Titre original : The dice were loaded from the start
Auteur : Threeguesses
Note de l'auteur : pour SSJL, qui est géniale, adorable, spamtaculaire, et qui a réclamé une histoire porno dans laquelle Alicia et Kalinda partagent un lit. Hem. De toute évidence l'histoire m'a quelque peu échappé.
La chambre d'hôtel est glaciale.
Kalinda recroqueville les orteils sur le tapis, tout en allumant la cafetière fournie à titre gracieux. Elle a envie de rapporter au lit la tasse ébréchée, mais…
(« Pitié, est-ce que quelqu'un peut leur expliquer la valeur d'une découverte de dernière minute ? » siffla Diane. Le bruit de ses colliers entrechoqués sonna comme une mise en garde. « Ou peut-être le concept de bon sens élémentaire ?

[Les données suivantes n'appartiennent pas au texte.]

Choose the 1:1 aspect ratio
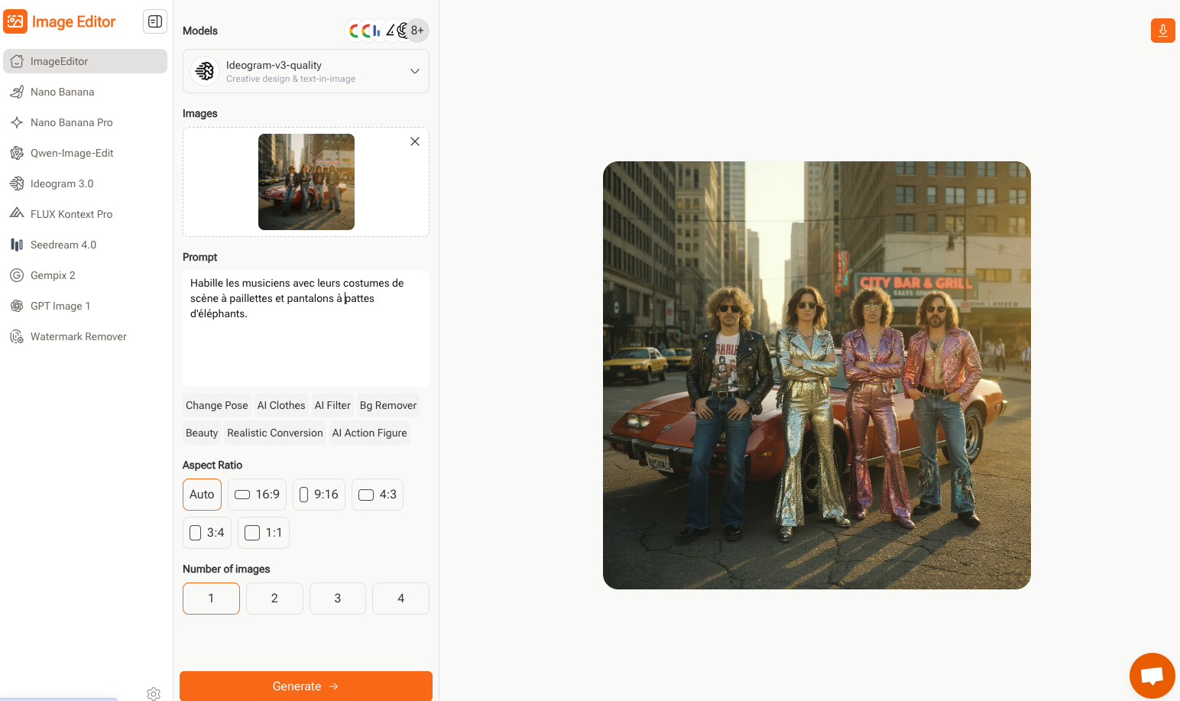263,533
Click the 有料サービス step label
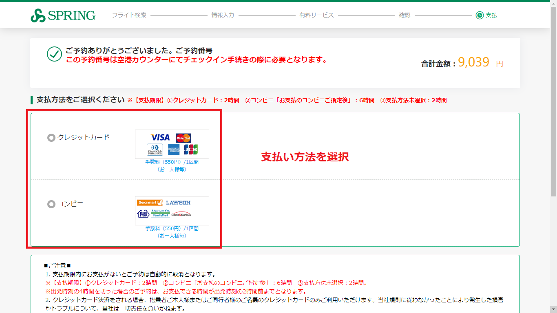557x313 pixels. (x=316, y=15)
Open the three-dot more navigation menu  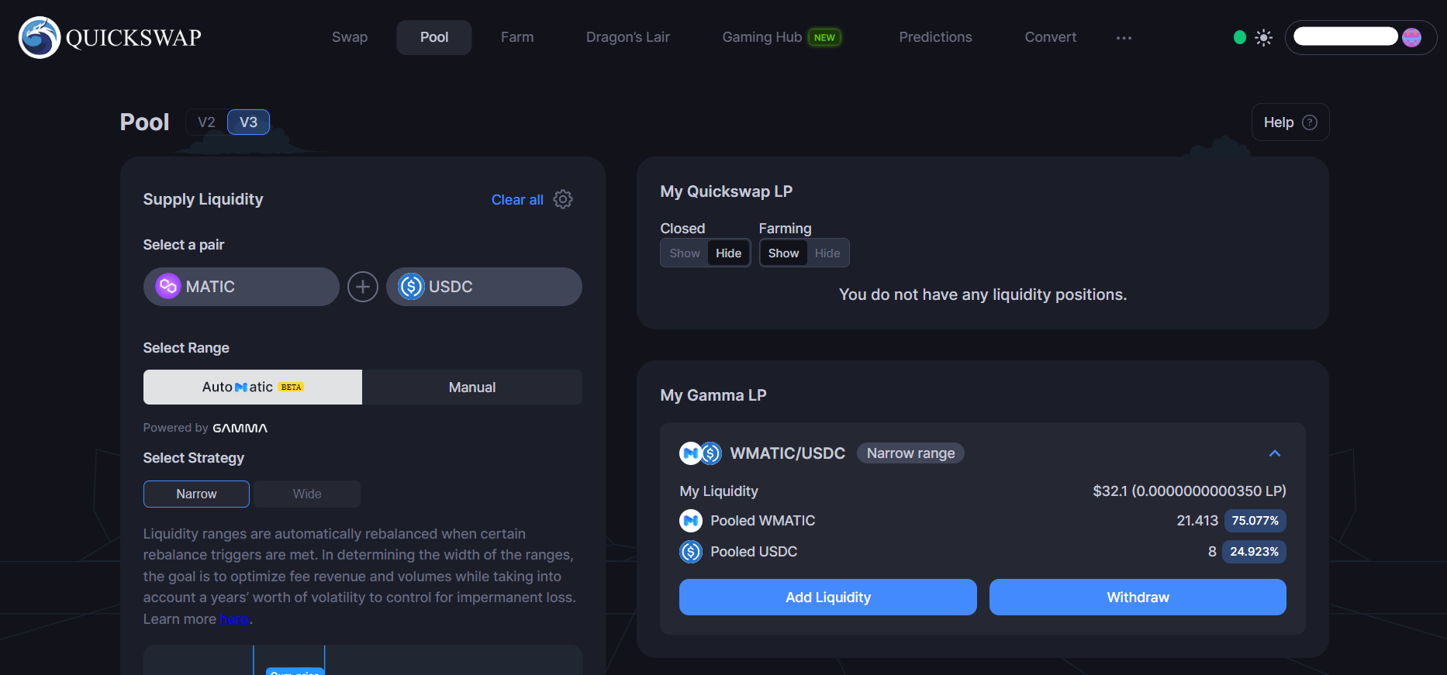[x=1124, y=37]
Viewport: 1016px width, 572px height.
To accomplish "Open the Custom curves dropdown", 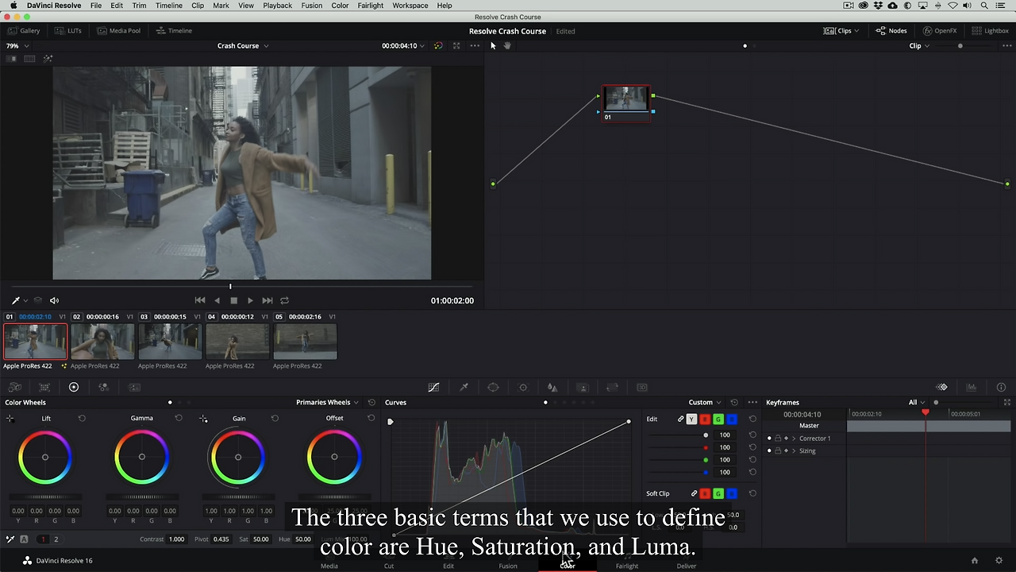I will tap(704, 403).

- A vrai dire, répondit aimablement Will, ils ont bien soulevé la question assez essentielle de l'utilité d'avoir un enquêteur de Chicago à New York. » Il étendit les mains dans un geste de conciliation. « Allons, Diane. Tu voudrais payer la note pour une septième personne ?
- Oh, essentielle mon cul. » cracha Diane en se tournant vers Kalinda. « Est-ce que vous servirez à quelque chose à New York ? »
Kalinda réfléchit. « Je suis très forte pour héler un taxi. »
A sa gauche, Alicia étouffa un rire.
« On a besoin d'elle, Will. » poursuivit Diane comme si Kalinda n'avait rien dit. (Kalinda ne lui en tint pas rigueur : le numéro de duettistes de Will et Diane ne nécessitait pas de troisième voix.) « C'est toujours le cas, et même si j'adore dire « je te l'avais dit… »
La bagarre ne dura que cinq minutes. Will fournit toutes les répliques attendues « Très bien, tu paieras cela », « Oui, eh bien va donc expliquer ça au client », et « Non, David, on ne peut pas la mettre sur la facture comme conseiller juridique. » - mais il souriait trop pour que cela soit vraiment efficace.
« Bon, bon. » finit-il par dire en riant. Il était écoeurant de voir à quel point lui et Diane s'entendaient bien depuis que Bond était parti, c'était comme d'assister à une seconde lune de miel. « Mettez ça sur les kilomètres aériens de la société, et je ne sais pas moi, Kalinda devra se contenter de partager une chambre avec quelqu'un. »
Un temps mort. Puis :
« Elle peut partager avec moi. »)
Donc. A la place, Kalinda sirote son café dans le fauteuil inconfortable.
« Comment diable as-tu fait pour te lever et te préparer sans me réveiller ? »
Alicia a sa tête de maman, fatiguée et surmenée. Kalinda pioche sans grand enthousiasme dans le choix qui leur est offert pour le petit déjeuner, et se pousse pour qu'Alicia puisse se glisser derrière elle dans la queue. « Je suis très forte.
- Apparemment, dit Alicia en attrapant une banane. J'ai le sommeil léger. »
(Ce n'est pas vrai. Elle dort de façon désordonnée, les jambes en tailleur, les doigts entortillés dans les draps, le visage en feu et concentré sur l'acte important de dormir. C'est le sommeil des gens résolus.
Kalinda n'en dit rien. )
« J'ai horreur de ces trucs-là. », poursuit distraitement Alicia tout en prenant une louche de salade de fruits. «L'ananas imbibe tout le reste, et ensuite on ne mange plus qu'un assortiment de fruits aromatisés à l'ananas. »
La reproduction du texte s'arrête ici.